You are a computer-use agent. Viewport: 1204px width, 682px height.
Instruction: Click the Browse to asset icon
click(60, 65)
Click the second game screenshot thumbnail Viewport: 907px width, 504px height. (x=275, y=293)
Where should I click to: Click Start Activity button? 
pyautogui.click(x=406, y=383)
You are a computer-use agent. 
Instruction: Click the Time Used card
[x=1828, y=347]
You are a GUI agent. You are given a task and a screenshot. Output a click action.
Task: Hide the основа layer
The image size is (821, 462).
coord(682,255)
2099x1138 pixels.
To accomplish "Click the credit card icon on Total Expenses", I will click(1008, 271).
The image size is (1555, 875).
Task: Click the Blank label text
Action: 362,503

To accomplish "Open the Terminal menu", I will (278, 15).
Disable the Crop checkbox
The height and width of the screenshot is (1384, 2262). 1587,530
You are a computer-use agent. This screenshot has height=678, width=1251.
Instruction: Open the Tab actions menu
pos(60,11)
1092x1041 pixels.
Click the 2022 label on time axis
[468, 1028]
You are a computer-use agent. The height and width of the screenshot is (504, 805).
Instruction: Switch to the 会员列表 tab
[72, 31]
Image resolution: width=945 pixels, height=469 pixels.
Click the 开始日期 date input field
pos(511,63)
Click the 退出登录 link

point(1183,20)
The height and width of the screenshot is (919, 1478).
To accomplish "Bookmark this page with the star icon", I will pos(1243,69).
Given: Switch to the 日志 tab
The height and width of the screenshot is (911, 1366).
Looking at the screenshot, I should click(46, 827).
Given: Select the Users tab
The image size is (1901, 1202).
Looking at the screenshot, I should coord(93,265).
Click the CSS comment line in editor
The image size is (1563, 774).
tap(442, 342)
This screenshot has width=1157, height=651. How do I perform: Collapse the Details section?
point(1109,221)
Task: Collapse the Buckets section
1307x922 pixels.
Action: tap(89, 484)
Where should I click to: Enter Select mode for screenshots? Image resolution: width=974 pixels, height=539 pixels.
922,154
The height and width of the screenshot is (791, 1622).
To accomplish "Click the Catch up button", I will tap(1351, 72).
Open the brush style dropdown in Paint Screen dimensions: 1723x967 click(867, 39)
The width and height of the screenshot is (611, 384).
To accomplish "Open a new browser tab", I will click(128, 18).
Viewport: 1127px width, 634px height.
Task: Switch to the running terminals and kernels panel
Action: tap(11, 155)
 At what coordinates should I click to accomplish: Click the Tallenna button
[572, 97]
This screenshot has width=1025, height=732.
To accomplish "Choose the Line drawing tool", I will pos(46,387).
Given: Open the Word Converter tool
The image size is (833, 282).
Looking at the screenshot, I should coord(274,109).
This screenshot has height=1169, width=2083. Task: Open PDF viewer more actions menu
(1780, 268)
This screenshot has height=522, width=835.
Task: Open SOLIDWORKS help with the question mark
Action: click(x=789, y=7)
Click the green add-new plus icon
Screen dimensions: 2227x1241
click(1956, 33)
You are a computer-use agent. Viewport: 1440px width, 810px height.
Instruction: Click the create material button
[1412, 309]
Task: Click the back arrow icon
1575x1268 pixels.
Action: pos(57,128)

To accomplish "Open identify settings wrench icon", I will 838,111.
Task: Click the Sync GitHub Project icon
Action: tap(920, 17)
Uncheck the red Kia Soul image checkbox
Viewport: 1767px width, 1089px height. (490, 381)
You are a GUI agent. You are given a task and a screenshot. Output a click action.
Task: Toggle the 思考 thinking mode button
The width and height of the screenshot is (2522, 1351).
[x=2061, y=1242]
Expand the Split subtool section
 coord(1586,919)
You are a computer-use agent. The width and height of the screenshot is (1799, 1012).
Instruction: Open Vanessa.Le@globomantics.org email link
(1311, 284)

**WHAT IS REQUIRED:**
Copy every line of the listing, exact to the last character.

**WRITTEN RESPONSE:**
You are a computer-use agent. Viewport: 1204px width, 682px height.
Instruction: Click the Browse to asset icon
click(60, 65)
Click the second game screenshot thumbnail Viewport: 907px width, 504px height. (x=275, y=293)
Where should I click to: Click Start Activity button? 
pyautogui.click(x=406, y=383)
You are a computer-use agent. 
Instruction: Click the Time Used card
[x=1828, y=347]
You are a GUI agent. You are given a task and a screenshot. Output a click action.
Task: Hide the основа layer
The image size is (821, 462).
coord(682,255)
2099x1138 pixels.
To accomplish "Click the credit card icon on Total Expenses", I will click(1008, 271).
The image size is (1555, 875).
Task: Click the Blank label text
Action: 362,503

To accomplish "Open the Terminal menu", I will (278, 15).
Disable the Crop checkbox
The height and width of the screenshot is (1384, 2262). 1587,530
You are a computer-use agent. This screenshot has height=678, width=1251.
Instruction: Open the Tab actions menu
pos(60,11)
1092x1041 pixels.
Click the 2022 label on time axis
[468, 1028]
You are a computer-use agent. The height and width of the screenshot is (504, 805).
Instruction: Switch to the 会员列表 tab
[72, 31]
Image resolution: width=945 pixels, height=469 pixels.
Click the 开始日期 date input field
pos(511,63)
Click the 退出登录 link

point(1183,20)
The height and width of the screenshot is (919, 1478).
To accomplish "Bookmark this page with the star icon", I will pos(1243,69).
Given: Switch to the 日志 tab
The height and width of the screenshot is (911, 1366).
Looking at the screenshot, I should click(46, 827).
Given: Select the Users tab
The image size is (1901, 1202).
Looking at the screenshot, I should coord(93,265).
Click the CSS comment line in editor
The image size is (1563, 774).
tap(442, 342)
This screenshot has width=1157, height=651. How do I perform: Collapse the Details section?
point(1109,221)
Task: Collapse the Buckets section
1307x922 pixels.
Action: tap(89, 484)
Where should I click to: Enter Select mode for screenshots? Image resolution: width=974 pixels, height=539 pixels.
922,154
The height and width of the screenshot is (791, 1622).
To accomplish "Click the Catch up button", I will tap(1351, 72).
Open the brush style dropdown in Paint Screen dimensions: 1723x967 click(867, 39)
The width and height of the screenshot is (611, 384).
To accomplish "Open a new browser tab", I will click(128, 18).
Viewport: 1127px width, 634px height.
Task: Switch to the running terminals and kernels panel
Action: tap(11, 155)
 At what coordinates should I click to accomplish: Click the Tallenna button
[572, 97]
This screenshot has width=1025, height=732.
To accomplish "Choose the Line drawing tool", I will pos(46,387).
Given: Open the Word Converter tool
The image size is (833, 282).
Looking at the screenshot, I should coord(274,109).
This screenshot has height=1169, width=2083. Task: Open PDF viewer more actions menu
(1780, 268)
This screenshot has height=522, width=835.
Task: Open SOLIDWORKS help with the question mark
Action: click(x=789, y=7)
Click the green add-new plus icon
Screen dimensions: 2227x1241
click(1956, 33)
You are a computer-use agent. Viewport: 1440px width, 810px height.
Instruction: Click the create material button
[1412, 309]
Task: Click the back arrow icon
1575x1268 pixels.
Action: pos(57,128)

To accomplish "Open identify settings wrench icon", I will 838,111.
Task: Click the Sync GitHub Project icon
Action: tap(920, 17)
Uncheck the red Kia Soul image checkbox
Viewport: 1767px width, 1089px height. (490, 381)
You are a GUI agent. You are given a task and a screenshot. Output a click action.
Task: Toggle the 思考 thinking mode button
The width and height of the screenshot is (2522, 1351).
[x=2061, y=1242]
Expand the Split subtool section
 coord(1586,919)
You are a computer-use agent. The width and height of the screenshot is (1799, 1012).
Instruction: Open Vanessa.Le@globomantics.org email link
(1311, 284)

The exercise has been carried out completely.